11. The medical implant of claim 9, wherein the tether is flexible to allow the plug to move towards the stent body in response to increase blood pressure through the blood vessel.

12. A medical implant for managing blood flow through a blood vessel, the medical implant comprising: a stent body forming a proximal portion and a distal end enclosing an inner lumen of the stent body; anda plug coupled to the stent body via a tether, the plug being sized to fit into and cover an orifice formed by the distal end of the stent body.

13. The medical implant of claim 12, wherein the tether is shape-set to hold the plug distally from the stent body and outside the inner lumen of the stent body.

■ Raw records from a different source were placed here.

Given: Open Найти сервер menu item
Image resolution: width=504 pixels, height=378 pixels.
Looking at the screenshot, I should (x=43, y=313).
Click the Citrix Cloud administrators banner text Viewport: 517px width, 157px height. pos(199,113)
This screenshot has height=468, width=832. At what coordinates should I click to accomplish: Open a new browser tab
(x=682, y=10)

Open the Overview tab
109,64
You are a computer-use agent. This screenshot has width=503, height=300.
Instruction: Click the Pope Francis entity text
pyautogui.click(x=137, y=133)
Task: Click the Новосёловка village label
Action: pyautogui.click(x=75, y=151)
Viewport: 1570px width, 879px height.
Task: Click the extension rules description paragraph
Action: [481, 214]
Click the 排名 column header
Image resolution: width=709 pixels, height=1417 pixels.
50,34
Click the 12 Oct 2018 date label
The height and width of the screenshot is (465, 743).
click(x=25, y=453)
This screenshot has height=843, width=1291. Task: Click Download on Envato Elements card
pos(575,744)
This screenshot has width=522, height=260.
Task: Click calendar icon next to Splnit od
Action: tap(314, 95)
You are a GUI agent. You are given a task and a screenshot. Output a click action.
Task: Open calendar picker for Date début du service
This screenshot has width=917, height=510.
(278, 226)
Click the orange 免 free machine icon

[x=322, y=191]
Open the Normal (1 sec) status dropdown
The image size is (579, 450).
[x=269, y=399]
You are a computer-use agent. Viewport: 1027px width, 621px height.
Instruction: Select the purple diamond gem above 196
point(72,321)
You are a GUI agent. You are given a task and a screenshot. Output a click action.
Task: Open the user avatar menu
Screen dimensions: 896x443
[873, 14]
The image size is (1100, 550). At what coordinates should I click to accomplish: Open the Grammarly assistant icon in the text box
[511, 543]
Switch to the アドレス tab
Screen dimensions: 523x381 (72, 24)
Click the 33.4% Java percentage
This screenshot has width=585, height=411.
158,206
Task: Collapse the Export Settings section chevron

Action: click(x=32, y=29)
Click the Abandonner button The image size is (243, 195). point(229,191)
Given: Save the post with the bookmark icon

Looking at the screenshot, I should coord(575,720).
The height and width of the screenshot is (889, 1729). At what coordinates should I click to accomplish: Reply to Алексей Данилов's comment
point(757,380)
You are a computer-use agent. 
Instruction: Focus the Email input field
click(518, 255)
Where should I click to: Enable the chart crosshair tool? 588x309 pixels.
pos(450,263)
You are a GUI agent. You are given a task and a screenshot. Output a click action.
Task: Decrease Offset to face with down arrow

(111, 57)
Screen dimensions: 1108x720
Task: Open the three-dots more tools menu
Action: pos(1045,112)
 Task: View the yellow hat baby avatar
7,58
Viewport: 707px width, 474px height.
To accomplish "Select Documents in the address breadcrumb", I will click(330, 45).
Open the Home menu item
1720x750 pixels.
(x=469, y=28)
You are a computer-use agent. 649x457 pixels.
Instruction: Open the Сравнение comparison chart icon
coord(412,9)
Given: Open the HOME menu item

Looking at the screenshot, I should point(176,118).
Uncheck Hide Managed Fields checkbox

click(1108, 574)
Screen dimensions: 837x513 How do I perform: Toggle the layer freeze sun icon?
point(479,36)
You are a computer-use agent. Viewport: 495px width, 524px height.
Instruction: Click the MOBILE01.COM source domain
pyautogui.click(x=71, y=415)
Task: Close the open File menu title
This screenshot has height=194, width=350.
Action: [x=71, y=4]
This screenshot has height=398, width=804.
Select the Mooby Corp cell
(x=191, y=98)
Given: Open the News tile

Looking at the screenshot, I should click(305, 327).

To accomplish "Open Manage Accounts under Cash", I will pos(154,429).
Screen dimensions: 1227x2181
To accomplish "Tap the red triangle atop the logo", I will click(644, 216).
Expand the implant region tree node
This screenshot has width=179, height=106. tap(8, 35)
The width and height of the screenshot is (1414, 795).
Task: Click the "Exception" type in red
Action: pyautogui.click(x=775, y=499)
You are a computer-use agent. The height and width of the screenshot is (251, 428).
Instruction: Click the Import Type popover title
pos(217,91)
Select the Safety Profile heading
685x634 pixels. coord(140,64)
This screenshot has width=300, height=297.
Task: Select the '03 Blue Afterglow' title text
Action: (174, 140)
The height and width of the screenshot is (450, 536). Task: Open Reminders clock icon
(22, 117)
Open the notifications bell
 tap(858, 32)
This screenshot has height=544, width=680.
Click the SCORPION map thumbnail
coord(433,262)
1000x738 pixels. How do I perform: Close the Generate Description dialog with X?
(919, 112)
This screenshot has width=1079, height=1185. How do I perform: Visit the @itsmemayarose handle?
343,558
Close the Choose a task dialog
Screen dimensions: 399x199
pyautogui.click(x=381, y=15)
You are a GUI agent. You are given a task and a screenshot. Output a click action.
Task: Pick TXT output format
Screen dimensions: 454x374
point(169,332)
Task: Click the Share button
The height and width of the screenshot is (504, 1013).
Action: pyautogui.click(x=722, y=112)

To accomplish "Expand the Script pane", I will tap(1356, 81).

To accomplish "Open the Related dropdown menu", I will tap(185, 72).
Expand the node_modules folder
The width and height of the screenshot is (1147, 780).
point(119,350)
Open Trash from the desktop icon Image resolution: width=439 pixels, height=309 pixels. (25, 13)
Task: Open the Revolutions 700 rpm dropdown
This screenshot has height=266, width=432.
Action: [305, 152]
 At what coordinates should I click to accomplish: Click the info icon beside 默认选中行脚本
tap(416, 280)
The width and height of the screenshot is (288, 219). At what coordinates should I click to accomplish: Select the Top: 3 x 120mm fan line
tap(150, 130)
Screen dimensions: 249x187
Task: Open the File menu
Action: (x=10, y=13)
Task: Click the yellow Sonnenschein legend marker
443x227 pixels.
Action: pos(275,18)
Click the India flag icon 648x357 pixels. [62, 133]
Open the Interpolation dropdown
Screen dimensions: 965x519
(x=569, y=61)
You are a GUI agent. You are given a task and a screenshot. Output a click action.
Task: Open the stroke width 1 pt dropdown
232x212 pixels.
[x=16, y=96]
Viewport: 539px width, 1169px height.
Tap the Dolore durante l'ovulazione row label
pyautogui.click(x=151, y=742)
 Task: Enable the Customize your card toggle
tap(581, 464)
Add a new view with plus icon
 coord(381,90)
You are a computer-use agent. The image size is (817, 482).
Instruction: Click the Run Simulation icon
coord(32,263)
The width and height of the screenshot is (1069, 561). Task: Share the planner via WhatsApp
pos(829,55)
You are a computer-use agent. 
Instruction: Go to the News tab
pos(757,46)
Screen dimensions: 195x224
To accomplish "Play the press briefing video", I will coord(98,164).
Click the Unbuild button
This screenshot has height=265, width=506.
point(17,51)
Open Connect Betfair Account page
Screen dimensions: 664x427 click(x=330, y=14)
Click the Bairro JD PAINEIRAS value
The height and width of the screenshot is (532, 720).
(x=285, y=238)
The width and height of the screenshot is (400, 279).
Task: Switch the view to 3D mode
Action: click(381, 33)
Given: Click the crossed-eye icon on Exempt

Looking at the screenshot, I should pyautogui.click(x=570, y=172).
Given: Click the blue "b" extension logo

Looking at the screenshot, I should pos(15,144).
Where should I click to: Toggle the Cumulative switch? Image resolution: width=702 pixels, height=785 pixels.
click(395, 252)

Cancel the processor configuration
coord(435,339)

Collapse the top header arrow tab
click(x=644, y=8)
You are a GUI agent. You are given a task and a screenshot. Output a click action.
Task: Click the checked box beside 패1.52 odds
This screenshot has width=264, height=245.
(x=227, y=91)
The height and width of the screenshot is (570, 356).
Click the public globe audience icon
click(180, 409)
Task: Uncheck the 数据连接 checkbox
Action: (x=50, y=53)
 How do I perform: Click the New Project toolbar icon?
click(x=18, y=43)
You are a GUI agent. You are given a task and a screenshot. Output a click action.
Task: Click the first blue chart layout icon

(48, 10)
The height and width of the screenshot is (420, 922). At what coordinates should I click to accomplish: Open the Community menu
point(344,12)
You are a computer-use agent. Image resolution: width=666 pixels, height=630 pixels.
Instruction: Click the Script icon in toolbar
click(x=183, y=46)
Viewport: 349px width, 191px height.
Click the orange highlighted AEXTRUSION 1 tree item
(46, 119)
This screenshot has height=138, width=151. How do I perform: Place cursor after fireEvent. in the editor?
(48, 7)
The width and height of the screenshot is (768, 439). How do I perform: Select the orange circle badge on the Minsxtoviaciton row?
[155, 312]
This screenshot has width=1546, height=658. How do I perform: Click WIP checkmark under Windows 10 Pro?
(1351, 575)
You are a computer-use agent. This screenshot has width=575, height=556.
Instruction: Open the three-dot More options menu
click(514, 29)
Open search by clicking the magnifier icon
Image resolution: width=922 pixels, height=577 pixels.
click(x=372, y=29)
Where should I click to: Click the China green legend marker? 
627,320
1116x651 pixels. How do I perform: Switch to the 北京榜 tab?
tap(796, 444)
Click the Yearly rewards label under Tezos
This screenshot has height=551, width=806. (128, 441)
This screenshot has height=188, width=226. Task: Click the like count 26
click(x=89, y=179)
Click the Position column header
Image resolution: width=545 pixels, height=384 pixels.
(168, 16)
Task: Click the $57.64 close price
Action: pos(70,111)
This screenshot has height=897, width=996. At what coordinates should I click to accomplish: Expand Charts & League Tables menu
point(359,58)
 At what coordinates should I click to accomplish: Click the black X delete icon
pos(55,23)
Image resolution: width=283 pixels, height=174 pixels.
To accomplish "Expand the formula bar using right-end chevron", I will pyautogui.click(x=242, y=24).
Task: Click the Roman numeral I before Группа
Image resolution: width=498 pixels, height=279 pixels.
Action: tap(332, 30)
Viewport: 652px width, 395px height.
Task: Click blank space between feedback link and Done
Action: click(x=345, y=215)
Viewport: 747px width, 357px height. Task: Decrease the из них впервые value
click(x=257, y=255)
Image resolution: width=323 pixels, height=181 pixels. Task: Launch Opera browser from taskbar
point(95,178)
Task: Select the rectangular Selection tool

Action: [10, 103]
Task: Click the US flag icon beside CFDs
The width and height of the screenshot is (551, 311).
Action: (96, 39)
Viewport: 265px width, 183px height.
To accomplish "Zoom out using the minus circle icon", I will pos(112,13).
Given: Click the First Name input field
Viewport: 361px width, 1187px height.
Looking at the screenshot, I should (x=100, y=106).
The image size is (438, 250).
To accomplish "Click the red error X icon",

14. The medical implant of claim 12, wherein the plug comprises a conical proximal end.

15. The medical implant of claim 12, wherein the plug comprises a bowl forming a spherical cap extending towards the inner lumen of the stent body and a concave interior facing a direction of blood flow through the blood vessel.

16. The medical implant of claim 15, wherein the plug comprises crossing arms supporting the bowl.

17. The medical implant of claim 16, wherein the stent body comprises a stopper positioned to prevent at least a portion of the crossing arms from entering the inner lumen of the stent body.

18. A medical implant for managing blood flow through a blood vessel, the medical implant comprising: a stent body forming a proximal portion and a distal end enclosing an inner lumen of the stent body;a restrictor valve coupled to the stent body and disposed within the inner lumen of the stent body; anda plug coupled to the restrictor valve via a tether, the tether being shape-set to hold the plug outside the inner lumen of the stent body.

19. The medical implant of claim 18, wherein the tether is flexible to allow the plug to move into the inner lumen of the stent body in response to blood flow against the plug.

20. The medical implant of claim 18, wherein the tether comprises a coiled wire.